菜鸟笔记-DuReader阅读理解基线模型代码阅读笔记(八)—— 模型训练-训练

系列目录:

  1. 菜鸟笔记-DuReader阅读理解基线模型代码阅读笔记(一)——数据
  2. 菜鸟笔记-DuReader阅读理解基线模型代码阅读笔记(二)——
    介绍及分词
  3. 菜鸟笔记-DuReader阅读理解基线模型代码阅读笔记(三)—— 预处理
  4. 菜鸟笔记-DuReader阅读理解基线模型代码阅读笔记(四)—— 段落抽取
  5. 菜鸟笔记-DuReader阅读理解基线模型代码阅读笔记(五)—— 准备数据
  6. 菜鸟笔记-DuReader阅读理解基线模型代码阅读笔记(六)—— 模型构建
  7. 菜鸟笔记-DuReader阅读理解基线模型代码阅读笔记(七)—— 模型训练-数据准备

未完待续 … …

上一篇文章对模型的训练时的数据准备进行了介绍,将数据彻底转换为模型输入的批次后,就可以调用模型输入数据进行训练了。

rc_model.train

由上篇文章介绍的run.py文件中的train函数可以看到,其在准备好数据之后,调用了rc_model.train函数对模型进行了训练,具体实现如下:

def train(self, data, epochs, batch_size, save_dir, save_prefix,
          dropout_keep_prob=1.0, evaluate=True):
    """
    使用数据训练模型
    参数:
        data: BRCDataset类
        epochs: 训练次数
        batch_size:批次大小
        save_dir: 模型保存目录
        save_prefix: 前缀代表了模型类别
        dropout_keep_prob: 代表dropout保留概率的浮点数
        evaluate: 每次训练后是否使用测试集评估模型
    """
    pad_id = self.vocab.get_id(self.vocab.pad_token)
    max_bleu_4 = 0
    # 训练次数循环
    for epoch in range(1, epochs + 1):
        # 准备数据,将其分割为批次
        self.logger.info('Training the model for epoch {}'.format(epoch))
        train_batches = data.gen_mini_batches('train', batch_size, pad_id, shuffle=True)
        # 训练一个周期
        train_loss = self._train_epoch(train_batches, dropout_keep_prob)
        self.logger.info('Average train loss for epoch {} is {}'.format(epoch, train_loss))
        # 验证
        if evaluate:
            self.logger.info('Evaluating the model after epoch {}'.format(epoch))
            if data.dev_set is not None:
                # 准备验证数据
                eval_batches = data.gen_mini_batches('dev', batch_size, pad_id, shuffle=False)
                # 验证
                eval_loss, bleu_rouge = self.evaluate(eval_batches)
                self.logger.info('Dev eval loss {}'.format(eval_loss))
                self.logger.info('Dev eval result: {}'.format(bleu_rouge))

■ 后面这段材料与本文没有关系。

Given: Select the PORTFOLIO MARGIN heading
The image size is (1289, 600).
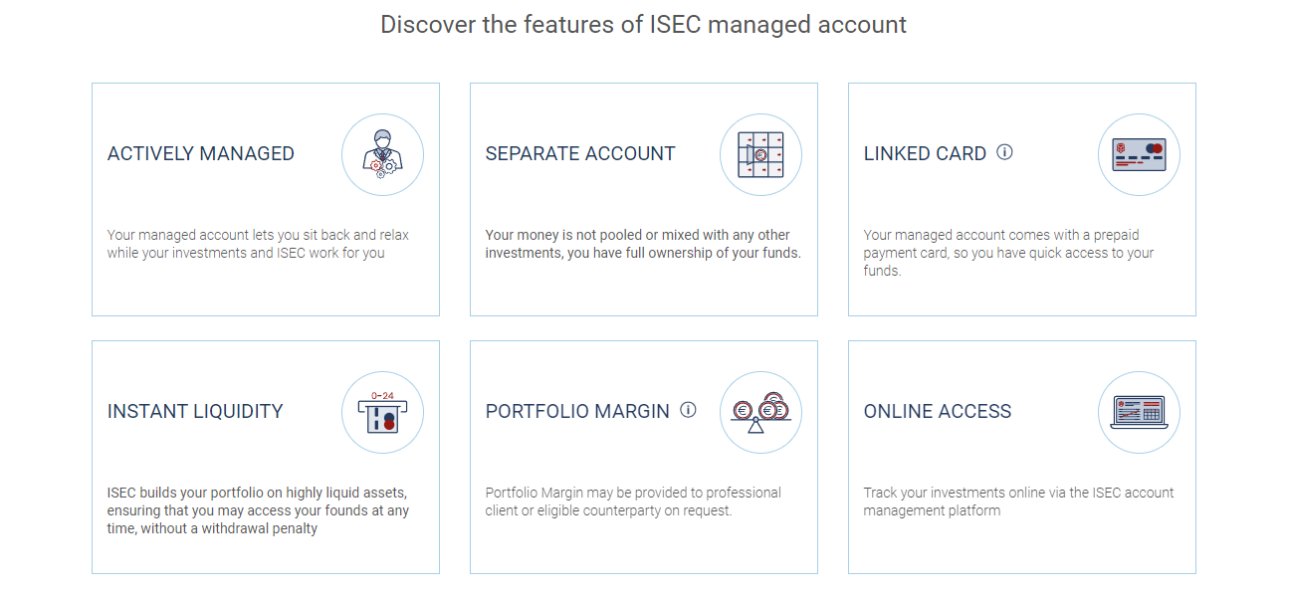Looking at the screenshot, I should 577,411.
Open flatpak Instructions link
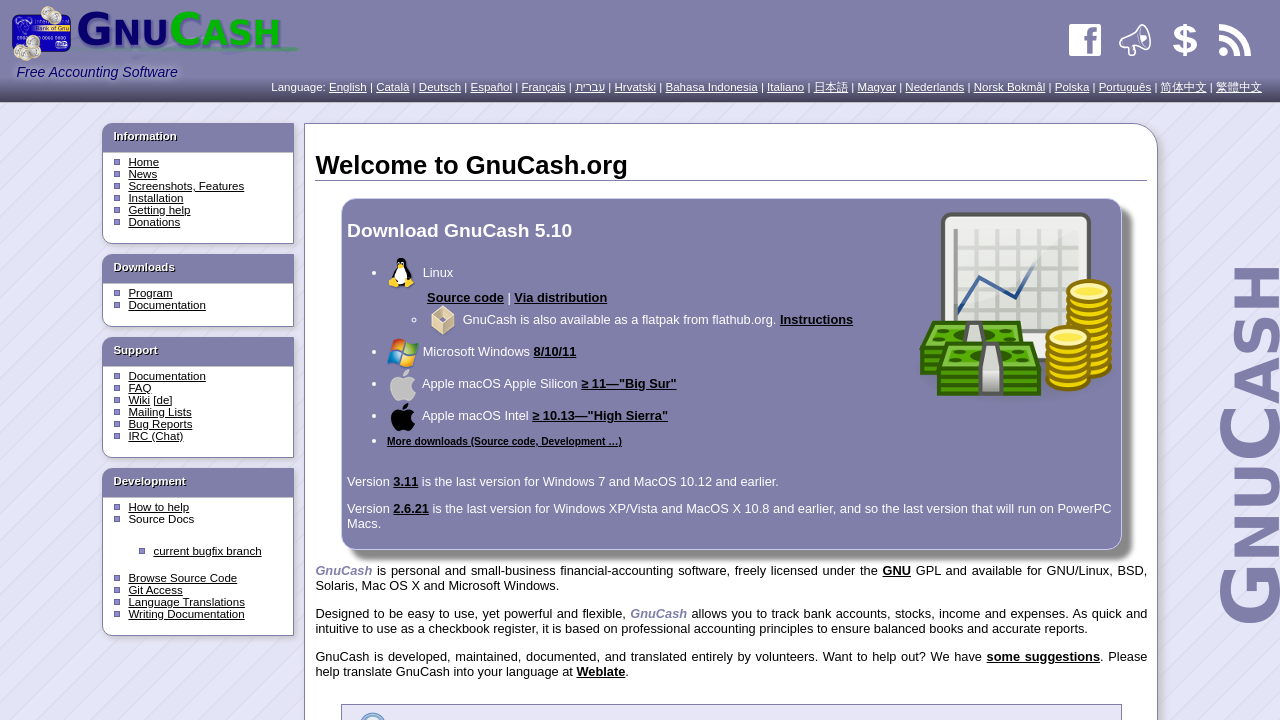 [816, 320]
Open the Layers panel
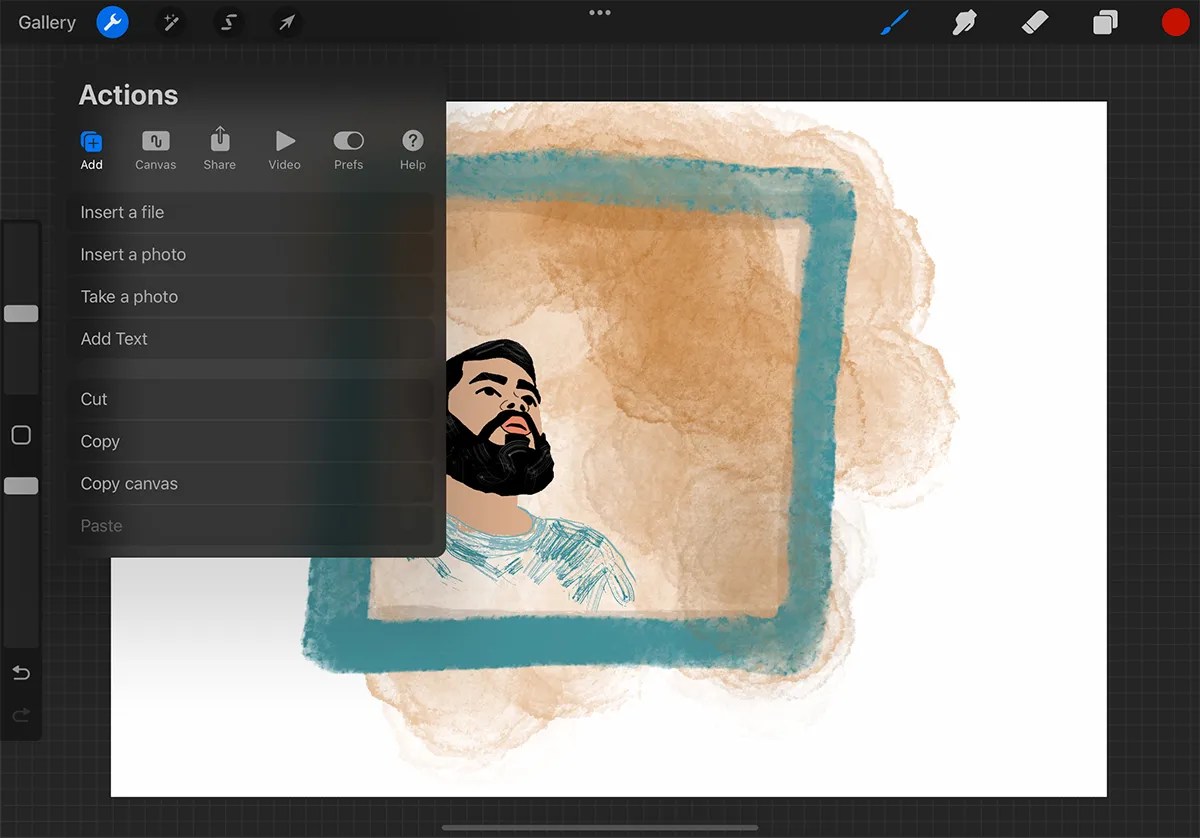The height and width of the screenshot is (838, 1200). [1105, 22]
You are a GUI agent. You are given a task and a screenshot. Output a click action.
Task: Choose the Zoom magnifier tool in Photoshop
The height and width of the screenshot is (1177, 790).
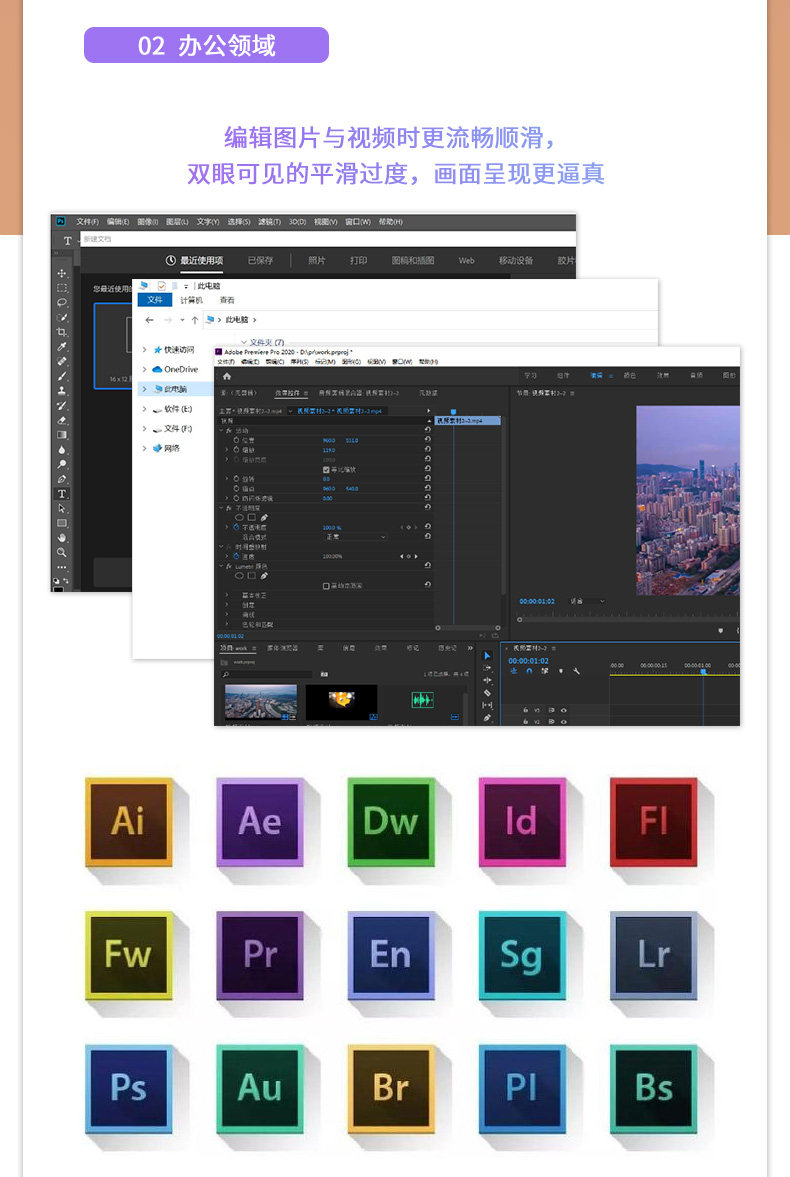coord(62,552)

                if bleu_rouge['Bleu-4'] > max_bleu_4:
                    self.save(save_dir, save_prefix)
                    max_bleu_4 = bleu_rouge['Bleu-4']
            else:
                self.logger.warning('No dev set is loaded for evaluation in the dataset!')
        else:
            self.save(save_dir, save_prefix + '_' + str(epoch))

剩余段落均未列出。